● Work instruction 1
Name the genes that the mouse study excerpt gives as examples of transcripts changed in both mutant muscles and hippocampus.
● Work instruction 2
Copy everything in the mouse study excerpt from "Finally, among the" down to "TgAPPsweHSA and Tg2576.", swapping "ELISA" for "immunoassay".

● Page excerpt
BEGIN

Finally, among the altered serum proteins in both TgAPPsweHSA and Tg2576 mice, two pathways were noted: one is the increased pro-inflammatory cytokine (e.g., IL6 and IL1β) and chemokine pathway, and the other is the decreased growth factor (e.g., PDGF-BB) pathway. We thus used ELISA to further verified changes in IL6, IL1β, and PDGF-BB in serum samples of both mouse lines. Indeed, both IL6 and IL1β cytokines were increased in TgAPPsweHSA and Tg2576 serum samples (Fig. 5G); and PDGF-BB was significant lower in the serum samples of 6-MO TgAPPsweHSA and Tg2576 mice compared to those of control mice (Fig. 5H), but not in 3-MO TgAPPsweHSA mice (Fig. 5H). Together, these results reveal a similar, but not identical, profile change in TgAPPsweHSA serum samples to those of Tg2576 mice, providing evidence for a chronic systemic inflammation in both TgAPPsweHSA and Tg2576.
Increased senescence and SASPs in TgAPPswe HSA muscles
Given APPswe’s specific expression in skeletal muscles in TgAPPsweHSA mice, we speculate that the APPswe+ muscles might be the key source for the increased systemic inflammation. We thus analyzed transcripts of the altered genes in the 6-MO control and TgAPPsweHSA TA muscles. Among the 61 genes examined by RT-qPCR analyses, 37 up-, and 6 down-regulated transcripts were detected in TgAPPsweHSA TA muscles (Fig. S11A). Interestingly, 49 factors were tested in both serum and TA muscle samples. 30 factors in serum and 27 factors in muscle were upregulated in mutant mice, and 19 (~63%) of them were increased in the mutant TA muscles (Fig. S11B). Comparing the altered transcripts between mutant muscles and hippocampus showed 12 upregulated transcripts (e.g., Il6, Lif, Csf1) and 3 downregulated transcripts (e.g., Pdgfb, Bdnf, and Il4) in both tissues (Fig. S11C, D). Whereas these results support the view for a systemic inflammation in the muscle-blood-hippocampus axis, further correlation plots showed a significant correlation of the significant changes of these transcripts between mutant TA muscles vs hippocampus (Fig. S11E), but not mutant TA muscles vs serum (Fig. S11F), nor mutant serum vs hippocampus (Fig. S11G).

END

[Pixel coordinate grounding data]

BEGIN

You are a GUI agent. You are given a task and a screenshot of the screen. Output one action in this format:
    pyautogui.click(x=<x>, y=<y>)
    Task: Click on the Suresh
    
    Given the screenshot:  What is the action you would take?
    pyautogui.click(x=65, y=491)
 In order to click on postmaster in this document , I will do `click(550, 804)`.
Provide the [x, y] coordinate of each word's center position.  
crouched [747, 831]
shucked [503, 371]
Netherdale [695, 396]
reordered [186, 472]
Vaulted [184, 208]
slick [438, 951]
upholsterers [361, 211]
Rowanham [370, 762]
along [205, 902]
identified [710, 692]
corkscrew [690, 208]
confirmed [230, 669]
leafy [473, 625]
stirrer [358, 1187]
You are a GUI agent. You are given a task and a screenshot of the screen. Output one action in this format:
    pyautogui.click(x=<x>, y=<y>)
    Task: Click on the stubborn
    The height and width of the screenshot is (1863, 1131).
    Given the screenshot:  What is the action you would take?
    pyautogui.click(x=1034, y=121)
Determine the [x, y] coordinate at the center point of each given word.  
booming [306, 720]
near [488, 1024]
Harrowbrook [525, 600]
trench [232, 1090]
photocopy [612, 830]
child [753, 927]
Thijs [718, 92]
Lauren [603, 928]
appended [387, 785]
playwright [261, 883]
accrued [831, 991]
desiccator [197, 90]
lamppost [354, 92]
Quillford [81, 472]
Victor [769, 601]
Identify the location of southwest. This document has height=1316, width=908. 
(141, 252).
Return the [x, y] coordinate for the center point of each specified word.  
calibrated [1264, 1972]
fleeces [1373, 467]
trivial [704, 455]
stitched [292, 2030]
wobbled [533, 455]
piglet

END

● Expected answer 1
Il6, Lif, Csf1, Pdgfb, Bdnf, Il4

● Expected answer 2
Finally, among the altered serum proteins in both TgAPPsweHSA and Tg2576 mice, two pathways were noted: one is the increased pro-inflammatory cytokine (e.g., IL6 and IL1β) and chemokine pathway, and the other is the decreased growth factor (e.g., PDGF-BB) pathway. We thus used immunoassay to further verified changes in IL6, IL1β, and PDGF-BB in serum samples of both mouse lines. Indeed, both IL6 and IL1β cytokines were increased in TgAPPsweHSA and Tg2576 serum samples (Fig. 5G); and PDGF-BB was significant lower in the serum samples of 6-MO TgAPPsweHSA and Tg2576 mice compared to those of control mice (Fig. 5H), but not in 3-MO TgAPPsweHSA mice (Fig. 5H). Together, these results reveal a similar, but not identical, profile change in TgAPPsweHSA serum samples to those of Tg2576 mice, providing evidence for a chronic systemic inflammation in both TgAPPsweHSA and Tg2576.